In the bending hypothesis, if you have two parents who produce an offspring, the offspring has genetic traits that are a blend or combination of those two traits. Imagine if you put an eggplant and a cucumber into a blender. The eggplant is one parent's genetic material and the cucumber the other. The offspring would have a literal bend of eggplant and cucumber.

In the particulate hypothesis, the parents have separate genetic material (Mendel called them discrete particles and we now know them as genes ). These genes are passed onto offspring and remain in the offspring even if not expressed. The eggplant parent and the cucumber parent have an offspring that has the eggplant genetic material or the cucumber. The two contributions remain distinct entities.

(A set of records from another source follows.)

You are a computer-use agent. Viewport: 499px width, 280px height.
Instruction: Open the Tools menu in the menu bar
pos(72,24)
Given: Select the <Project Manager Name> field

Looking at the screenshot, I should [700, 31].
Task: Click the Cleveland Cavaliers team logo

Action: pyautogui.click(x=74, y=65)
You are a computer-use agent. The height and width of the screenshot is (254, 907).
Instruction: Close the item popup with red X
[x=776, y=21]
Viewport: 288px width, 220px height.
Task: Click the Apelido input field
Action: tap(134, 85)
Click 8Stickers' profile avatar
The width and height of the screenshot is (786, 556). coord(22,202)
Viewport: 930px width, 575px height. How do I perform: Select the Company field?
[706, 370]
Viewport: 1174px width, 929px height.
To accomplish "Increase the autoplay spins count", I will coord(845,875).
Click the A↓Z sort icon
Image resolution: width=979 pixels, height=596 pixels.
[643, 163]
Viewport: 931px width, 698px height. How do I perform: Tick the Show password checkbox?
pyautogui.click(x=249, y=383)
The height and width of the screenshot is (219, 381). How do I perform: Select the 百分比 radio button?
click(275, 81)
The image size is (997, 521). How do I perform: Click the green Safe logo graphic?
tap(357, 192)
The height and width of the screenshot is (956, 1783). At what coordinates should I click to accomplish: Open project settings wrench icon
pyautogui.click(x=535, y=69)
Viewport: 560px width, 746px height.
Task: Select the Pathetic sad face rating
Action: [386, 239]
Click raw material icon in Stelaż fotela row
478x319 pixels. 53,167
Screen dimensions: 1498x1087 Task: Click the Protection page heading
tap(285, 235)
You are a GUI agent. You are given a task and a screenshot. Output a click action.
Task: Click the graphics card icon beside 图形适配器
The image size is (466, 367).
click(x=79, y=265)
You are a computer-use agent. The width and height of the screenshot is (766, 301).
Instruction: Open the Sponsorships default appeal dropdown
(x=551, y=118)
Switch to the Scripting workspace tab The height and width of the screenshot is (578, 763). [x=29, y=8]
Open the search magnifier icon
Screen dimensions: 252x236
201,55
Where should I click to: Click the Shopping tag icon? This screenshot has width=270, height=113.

Below, the Mendelian inheritance is another name for the particulate inheritance. With the particulate hypothesis, the offspring inherits one gene from each parent. In the example below, if the red allele is dominant, it would be the trait expressed in the F1 generation, yet the white allele from the other parent would still be present. This is not the case in the Blending inheritance model; both alleles mix to form pink and therefore neither distinct red or white allele is present in the upcoming offspring.